Maximizing Oracle Import (impdp) Performance
Regardless of which options were used when the data was
exported, it has no influence on how the data is imported. For example, it is
irrelevant to the import process whether it was a direct path export or not,
since it is a plain export file, be it generated from direct or conventional
means.
Unfortunately, there is no
direct option available for imports (only for export and SQL*loader). The
import process has more tuning limitations than other utilities. The DBA should
consider the following when trying to optimize import performance:
Analyze once after the load - Set
analyze=n and analyze with dbms_stats after the load has completed.
Use Solid-state disk - For a fully-tuned
import job, only faster devices can speed-up import rates. Many large
companies used partitioned tables, and keep the current partition on SSD for
fast imports.
Increase recordlength - Many set
recordlength to 64k, but it needs to be a multiple of your I/O chunk size
and db_block_size (or your multiple block size, e.g. db_32k_block_size).
Set commit=n
For tables that can afford not to commit until the end of the load, this
option provides a significant performance increase.

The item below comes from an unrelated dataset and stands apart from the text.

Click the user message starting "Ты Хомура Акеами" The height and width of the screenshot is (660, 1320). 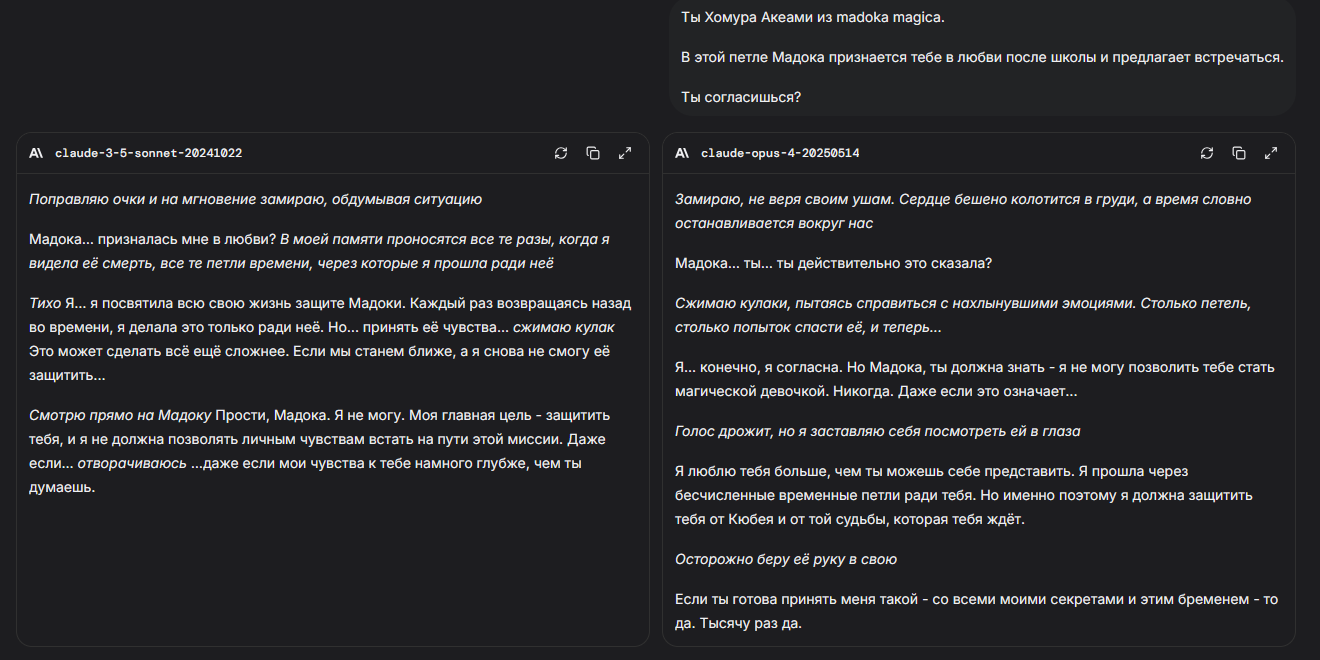click(812, 17)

Larger tables may not be
suitable for this option due to the required rollback/undo space.
Dedicate a single, large rollback segment - Many professionals
create a single large rollback segment and take all others offline during
the import.
Set indexes=n
Index creation can be postponed until after import completes, by specifying indexes=n. If indexes for the target table already exist at the time of
execution, import performs index maintenance when data is inserted into the
table. Setting indexes=n eliminates this maintenance overhead.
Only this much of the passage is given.